LDL particle (LDL-P) size, as well as changes in
total LDL-Ps, intermediate-density lipoprotein particles, and total ApoB100-containing
lipoproteins, decreased significantly more with FVOO than with the other
interventions (P<0.001). Changes in small LDL-P concentrations were
significantly decreased after FVOO interventions compared to the FVOOT
intervention (P<0.05). Both functional olive oils promoted an increase in high-density
lipoprotein particle (HDL-P) size and a decrease in medium very-low-density lipoprotein particles (VLDL-Ps) (P<0.05). FVOO intake led to the highest increase in HDL-P size
(P<0.05) and the greatest decrease in small HDL-Ps (P<0.05). The VLDL-P size decreased after FVOO intervention (P<0.05).

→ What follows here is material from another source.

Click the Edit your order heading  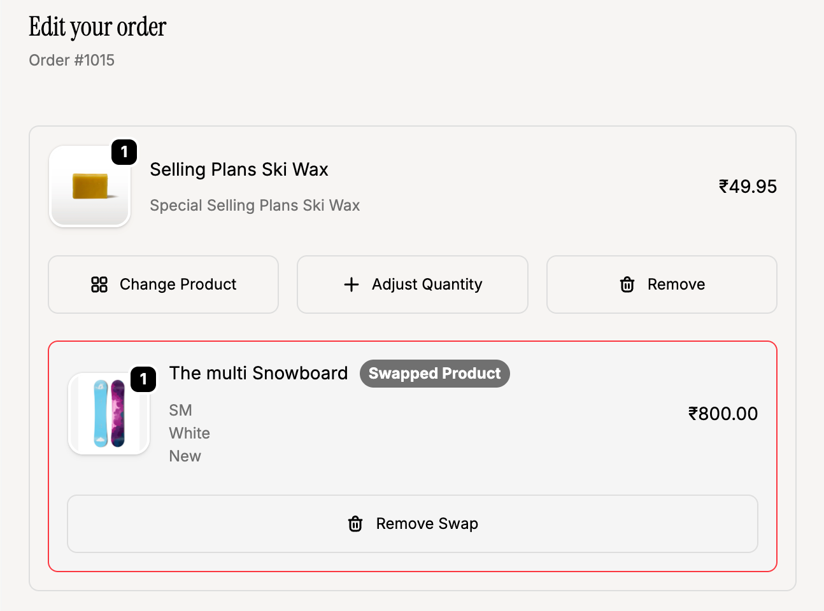(x=97, y=27)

The LDL-P/HDL-P ratio also significantly
decreased after FVOO compared to the other olive oils (P<0.05). FVOO intake
also led to a greater decrease in small HDL/large HDL (S-HDL/L-HDL) than FVOOT
intake (P<0.05). Both functional olive oils decreased the HDL/HDL-P and
S-HDL/L-HDL ratios, and the lipoprotein insulin resistance index (LP-IR) ratio (P<0.05).
The authors found that the 2 functional
olive oils assessed in this study had beneficial effects on lipoprotein
subclass distribution, the LP-IR, and the atherogenic ratios compared to the
natural VOO. In particular, the functional oil enriched with polyphenols from
olive oil had the most pronounced effects. The authors state, "To the best
of our knowledge this is the first time that a decrease in these atherogenic
ratios associated to a dietary intervention has been reported." This
effect should be confirmed in larger trials that especially focus on olive oils
enriched with olive oil polyphenols.